Residents along what some call an "idyllic country road" are raising concerns over Reynoldsburg's proposed new zoning code before City Council votes on it.
Council on Nov. 25 held its first public hearing on repealing and replacing the city's zoning code, which was enacted in 1969 and has been "piecemealed" together since then.
Several residents living on or near Waggoner Road spoke on the proposed new zoning map, which would change about 30 nearby undeveloped acres to residential medium zone (RM).
Under the proposed code, RM zoning would allow townhouses and apartments and is intended to "complement single-family residential development through the introduction of a more diverse range of housing options, including two-family buildings, townhomes, row houses and apartments."
Residents pointed to council's 6-1 refusal in February to rezone about 9 acres on Waggoner Road for a 120-unit metro-development apartment complex known as the Bentley House.
"Your vote will be overturned with a keystroke," said Waggoner Road homeowner Mary Turner-Stoots. "That's a lot of property that's going to change."
A recent study by the Mid-Ohio Regional Planning Commission found that central Ohio is expected to add at least 1 million residents by 2050. City officials expect up to 15,000 new residents to move to Reynoldsburg in that time.
Residents who spoke Nov. 25 raised similar concerns as they did earlier this year, citing schools and churches on Waggoner Road and frequent traffic backups as reasons that higher-density housing isn't right for the road.
Sarah J. Reed, who lives off Waggoner Road on Jordan Crossing, said she understands the need for housing, but the zoning-code changes continue the "war against Waggoner Road residents."

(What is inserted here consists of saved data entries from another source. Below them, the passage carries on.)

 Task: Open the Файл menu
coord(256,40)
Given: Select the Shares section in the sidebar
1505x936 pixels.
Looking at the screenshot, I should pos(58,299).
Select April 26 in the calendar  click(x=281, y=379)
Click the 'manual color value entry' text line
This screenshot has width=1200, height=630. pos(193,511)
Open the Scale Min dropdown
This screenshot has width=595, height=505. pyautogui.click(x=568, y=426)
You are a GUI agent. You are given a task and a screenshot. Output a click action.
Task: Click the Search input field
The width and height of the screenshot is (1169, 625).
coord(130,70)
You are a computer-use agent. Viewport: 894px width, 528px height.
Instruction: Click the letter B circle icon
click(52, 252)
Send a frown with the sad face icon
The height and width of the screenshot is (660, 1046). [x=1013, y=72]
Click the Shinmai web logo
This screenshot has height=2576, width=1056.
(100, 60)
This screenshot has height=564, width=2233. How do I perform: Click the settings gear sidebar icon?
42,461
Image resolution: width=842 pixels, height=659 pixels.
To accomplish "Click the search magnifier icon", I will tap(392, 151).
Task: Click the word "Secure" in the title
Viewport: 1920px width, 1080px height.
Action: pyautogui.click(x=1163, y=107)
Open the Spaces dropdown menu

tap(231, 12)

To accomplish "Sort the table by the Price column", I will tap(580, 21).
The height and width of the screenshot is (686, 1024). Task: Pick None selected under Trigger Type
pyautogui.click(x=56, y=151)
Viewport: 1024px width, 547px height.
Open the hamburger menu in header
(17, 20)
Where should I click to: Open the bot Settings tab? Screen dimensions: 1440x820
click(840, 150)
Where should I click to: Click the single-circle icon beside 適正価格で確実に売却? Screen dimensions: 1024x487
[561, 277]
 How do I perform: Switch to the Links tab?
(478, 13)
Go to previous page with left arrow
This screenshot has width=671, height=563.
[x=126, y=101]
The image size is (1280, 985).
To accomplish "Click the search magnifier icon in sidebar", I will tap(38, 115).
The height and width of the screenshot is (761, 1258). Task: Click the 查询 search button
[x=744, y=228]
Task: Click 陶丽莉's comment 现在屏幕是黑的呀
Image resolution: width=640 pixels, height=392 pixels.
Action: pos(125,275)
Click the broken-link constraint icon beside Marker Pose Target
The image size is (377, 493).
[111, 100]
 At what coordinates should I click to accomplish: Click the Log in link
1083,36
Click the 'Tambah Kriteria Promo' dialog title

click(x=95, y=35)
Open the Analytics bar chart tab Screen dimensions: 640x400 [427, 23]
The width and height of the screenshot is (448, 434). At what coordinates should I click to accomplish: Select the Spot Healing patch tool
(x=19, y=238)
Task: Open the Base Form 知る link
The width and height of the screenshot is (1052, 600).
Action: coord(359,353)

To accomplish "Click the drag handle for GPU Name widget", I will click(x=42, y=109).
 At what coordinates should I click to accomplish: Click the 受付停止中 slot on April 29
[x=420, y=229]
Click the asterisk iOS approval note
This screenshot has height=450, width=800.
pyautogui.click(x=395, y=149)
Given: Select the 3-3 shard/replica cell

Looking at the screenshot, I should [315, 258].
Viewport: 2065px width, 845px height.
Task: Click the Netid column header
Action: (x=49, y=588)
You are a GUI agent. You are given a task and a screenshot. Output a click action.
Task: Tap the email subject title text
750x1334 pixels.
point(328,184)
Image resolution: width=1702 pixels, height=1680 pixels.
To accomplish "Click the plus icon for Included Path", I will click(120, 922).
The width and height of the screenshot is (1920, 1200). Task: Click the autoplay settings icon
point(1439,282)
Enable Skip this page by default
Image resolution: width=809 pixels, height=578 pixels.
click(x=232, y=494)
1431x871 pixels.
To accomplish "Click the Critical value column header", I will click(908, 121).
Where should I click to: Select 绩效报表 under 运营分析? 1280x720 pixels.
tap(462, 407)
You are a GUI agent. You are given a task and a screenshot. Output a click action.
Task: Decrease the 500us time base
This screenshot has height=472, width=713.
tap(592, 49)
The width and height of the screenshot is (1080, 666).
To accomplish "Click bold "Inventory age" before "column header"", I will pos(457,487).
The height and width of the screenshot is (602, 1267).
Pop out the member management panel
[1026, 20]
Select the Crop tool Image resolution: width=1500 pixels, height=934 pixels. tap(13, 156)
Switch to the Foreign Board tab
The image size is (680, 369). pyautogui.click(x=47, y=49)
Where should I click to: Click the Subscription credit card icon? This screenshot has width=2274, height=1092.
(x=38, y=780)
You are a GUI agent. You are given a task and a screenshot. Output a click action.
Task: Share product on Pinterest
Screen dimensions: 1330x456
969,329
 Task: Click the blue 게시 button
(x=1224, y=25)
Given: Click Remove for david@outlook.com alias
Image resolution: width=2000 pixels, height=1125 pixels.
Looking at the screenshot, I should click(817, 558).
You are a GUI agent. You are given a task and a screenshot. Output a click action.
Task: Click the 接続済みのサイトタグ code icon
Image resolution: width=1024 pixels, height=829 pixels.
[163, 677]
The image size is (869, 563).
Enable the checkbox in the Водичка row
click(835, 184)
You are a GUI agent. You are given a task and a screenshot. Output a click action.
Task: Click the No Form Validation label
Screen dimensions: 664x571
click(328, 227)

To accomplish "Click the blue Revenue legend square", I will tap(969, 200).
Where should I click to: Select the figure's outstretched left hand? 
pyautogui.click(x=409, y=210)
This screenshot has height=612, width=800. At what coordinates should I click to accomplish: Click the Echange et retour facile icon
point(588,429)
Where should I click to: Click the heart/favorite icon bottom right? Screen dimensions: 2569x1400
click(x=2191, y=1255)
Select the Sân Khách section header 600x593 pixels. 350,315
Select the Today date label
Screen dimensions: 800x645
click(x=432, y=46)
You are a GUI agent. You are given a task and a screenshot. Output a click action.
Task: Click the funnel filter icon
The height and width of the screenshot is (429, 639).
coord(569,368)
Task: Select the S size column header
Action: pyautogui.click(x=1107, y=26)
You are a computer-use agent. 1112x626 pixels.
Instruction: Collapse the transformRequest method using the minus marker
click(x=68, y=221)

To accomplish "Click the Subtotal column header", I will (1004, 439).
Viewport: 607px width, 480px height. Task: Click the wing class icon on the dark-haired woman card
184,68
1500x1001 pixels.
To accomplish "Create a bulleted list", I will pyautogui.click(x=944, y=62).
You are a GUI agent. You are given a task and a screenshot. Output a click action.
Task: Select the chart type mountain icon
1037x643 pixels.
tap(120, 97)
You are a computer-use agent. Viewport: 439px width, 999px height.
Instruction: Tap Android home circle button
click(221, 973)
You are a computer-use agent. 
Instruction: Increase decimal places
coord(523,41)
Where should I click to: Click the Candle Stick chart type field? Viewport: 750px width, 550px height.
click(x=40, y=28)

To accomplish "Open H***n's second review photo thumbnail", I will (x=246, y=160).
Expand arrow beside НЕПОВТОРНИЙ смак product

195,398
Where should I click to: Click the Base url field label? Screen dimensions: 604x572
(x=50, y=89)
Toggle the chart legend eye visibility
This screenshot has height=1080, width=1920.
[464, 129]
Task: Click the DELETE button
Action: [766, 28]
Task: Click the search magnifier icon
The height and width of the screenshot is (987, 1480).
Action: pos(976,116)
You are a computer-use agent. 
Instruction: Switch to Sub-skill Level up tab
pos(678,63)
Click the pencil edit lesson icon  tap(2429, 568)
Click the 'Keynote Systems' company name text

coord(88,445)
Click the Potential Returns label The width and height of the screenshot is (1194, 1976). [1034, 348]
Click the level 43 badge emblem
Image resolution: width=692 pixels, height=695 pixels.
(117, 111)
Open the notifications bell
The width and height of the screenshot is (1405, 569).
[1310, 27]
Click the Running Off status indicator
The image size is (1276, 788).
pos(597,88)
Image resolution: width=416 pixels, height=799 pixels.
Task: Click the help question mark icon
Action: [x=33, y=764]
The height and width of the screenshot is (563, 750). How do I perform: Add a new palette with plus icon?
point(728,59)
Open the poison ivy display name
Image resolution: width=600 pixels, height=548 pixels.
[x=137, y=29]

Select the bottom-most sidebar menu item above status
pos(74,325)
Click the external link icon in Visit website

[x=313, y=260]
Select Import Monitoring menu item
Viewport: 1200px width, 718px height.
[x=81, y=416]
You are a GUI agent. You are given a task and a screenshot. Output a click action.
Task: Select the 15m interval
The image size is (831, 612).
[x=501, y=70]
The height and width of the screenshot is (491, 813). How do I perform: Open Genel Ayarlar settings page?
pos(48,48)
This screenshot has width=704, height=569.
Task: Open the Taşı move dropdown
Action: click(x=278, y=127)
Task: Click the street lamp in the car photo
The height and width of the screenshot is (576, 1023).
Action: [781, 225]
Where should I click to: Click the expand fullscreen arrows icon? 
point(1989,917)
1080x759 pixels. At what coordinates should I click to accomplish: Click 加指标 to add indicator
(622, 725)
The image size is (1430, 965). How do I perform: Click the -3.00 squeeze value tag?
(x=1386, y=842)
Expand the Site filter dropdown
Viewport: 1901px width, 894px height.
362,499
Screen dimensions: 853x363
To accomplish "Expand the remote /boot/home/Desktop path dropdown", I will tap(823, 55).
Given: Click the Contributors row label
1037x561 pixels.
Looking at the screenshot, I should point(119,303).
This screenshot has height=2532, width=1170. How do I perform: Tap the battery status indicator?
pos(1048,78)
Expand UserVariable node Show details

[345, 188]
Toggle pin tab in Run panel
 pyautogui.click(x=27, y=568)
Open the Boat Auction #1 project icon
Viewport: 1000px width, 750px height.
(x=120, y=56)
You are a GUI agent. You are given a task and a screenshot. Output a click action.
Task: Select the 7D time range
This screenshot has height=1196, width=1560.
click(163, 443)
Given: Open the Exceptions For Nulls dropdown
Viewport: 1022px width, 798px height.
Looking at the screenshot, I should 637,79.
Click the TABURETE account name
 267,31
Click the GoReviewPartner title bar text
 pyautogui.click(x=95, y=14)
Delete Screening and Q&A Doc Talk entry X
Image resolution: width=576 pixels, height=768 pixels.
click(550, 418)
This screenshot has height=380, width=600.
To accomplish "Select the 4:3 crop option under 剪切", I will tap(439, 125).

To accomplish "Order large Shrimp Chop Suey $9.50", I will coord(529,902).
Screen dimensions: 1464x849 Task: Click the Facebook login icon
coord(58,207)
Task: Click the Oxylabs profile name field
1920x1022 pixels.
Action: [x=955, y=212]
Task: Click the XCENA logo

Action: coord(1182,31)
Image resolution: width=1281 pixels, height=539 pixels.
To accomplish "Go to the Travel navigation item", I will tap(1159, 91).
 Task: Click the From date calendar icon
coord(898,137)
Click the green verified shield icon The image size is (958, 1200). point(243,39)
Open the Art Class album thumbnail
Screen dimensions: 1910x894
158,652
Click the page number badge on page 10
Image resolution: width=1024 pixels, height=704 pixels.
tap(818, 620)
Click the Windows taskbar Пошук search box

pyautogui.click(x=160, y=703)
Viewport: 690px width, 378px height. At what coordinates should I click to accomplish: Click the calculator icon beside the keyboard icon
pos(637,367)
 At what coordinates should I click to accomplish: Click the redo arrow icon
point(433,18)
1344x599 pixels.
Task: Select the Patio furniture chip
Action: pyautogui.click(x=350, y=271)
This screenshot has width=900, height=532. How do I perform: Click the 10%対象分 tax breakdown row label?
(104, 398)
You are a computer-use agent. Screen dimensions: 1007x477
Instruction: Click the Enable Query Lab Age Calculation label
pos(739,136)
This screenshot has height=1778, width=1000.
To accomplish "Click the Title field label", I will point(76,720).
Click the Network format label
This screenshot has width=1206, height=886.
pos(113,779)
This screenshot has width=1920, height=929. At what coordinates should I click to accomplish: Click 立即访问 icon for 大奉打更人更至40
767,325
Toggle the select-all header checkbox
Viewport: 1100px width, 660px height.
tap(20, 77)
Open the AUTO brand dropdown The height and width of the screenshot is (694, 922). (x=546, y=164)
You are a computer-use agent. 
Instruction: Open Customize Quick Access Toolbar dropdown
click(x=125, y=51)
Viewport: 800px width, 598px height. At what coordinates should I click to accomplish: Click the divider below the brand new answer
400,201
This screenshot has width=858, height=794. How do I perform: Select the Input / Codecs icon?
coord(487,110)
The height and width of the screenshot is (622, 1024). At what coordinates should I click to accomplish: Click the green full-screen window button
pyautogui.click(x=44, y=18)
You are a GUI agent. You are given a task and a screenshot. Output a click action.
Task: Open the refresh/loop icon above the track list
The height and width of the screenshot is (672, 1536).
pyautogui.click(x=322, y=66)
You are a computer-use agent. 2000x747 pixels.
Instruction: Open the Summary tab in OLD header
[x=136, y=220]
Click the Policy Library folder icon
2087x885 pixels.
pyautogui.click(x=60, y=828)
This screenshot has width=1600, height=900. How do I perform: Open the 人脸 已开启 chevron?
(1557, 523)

"We'd hoped after the 6-1 no vote last winter ... that those involved in city planning and development realized that high-density housing was not what the residents wanted," Reed said. "I don't think apartment housing would be right for this area for Reynoldsburg as a whole. Why are we designating what little undeveloped residential space (we have) to be multifamily development?"
Using the 2018 Comprehensive Plan as a foundation, the city has spent much of the past year working to rewrite its zoning code.
Council in January approved a $135,000 contract with Cincinnati-based Calfee Zoning to help rewrite the code to support Reynoldsburg's "comprehensive plan for commercial, housing and mixed-use development; locations where the city should increase density, use redevelopment, or intervene in other ways; opportunities to extend and/or improve open space, recreational areas, and civic facilities; strategies for increasing economic development; environmental, historic and cultural resources that need conservation; and strategies for improving infrastructure issues," according to the Jan. 28 ordinance.
A steering committee comprising various city departments and representatives from the planning commission, school district and MORPC helped guide the rewriting process. An open house for community input was held in October.
The city hopes to use a new code to "drive economic growth into the community" by focusing on key areas, said Andrew Bowsher, development director.
Areas of focus include:
* Brice Road and Main Street corridor: Nearly 26 acres, including the former Kmart store, are expected to be part of a "gateway" area into the city with mixed-use commercial and residential spaces. Potential development could include a Bus Rapid Transit (BRT) line similar to COTA's CMAX bus line, launched along Cleveland Avenue in 2018.
* Former Kroger site on East Main Street: The city is in talks with a "major medical provider" to take over commercial space left vacant when Kroger moved its store down the street to a new, 100,000-square-foot location, Bowsher said.
* Olde Reynoldsburg: The "heart" of the city, Bowsher said efforts would be focused on adding greenspace, public parking and encouraging walkable retail that complements surrounding businesses and the community center YMCA, under construction on Davidson Drive.
Officials hope an updated zoning code will allow the city to demand more of developers and better control where and how growth occurs.
"No longer does Reynoldsburg need to sit back and let development happen," Bowsher said.
The planning commission is scheduled to review the zoning code at its Thursday, Dec. 5, meeting. City Council is expected to hear a second reading of the proposed ordinance to repeal and replace the code at its next meeting, 7:30 p.m. Tuesday, Dec. 9, at City Hall, 7232 E. Main St.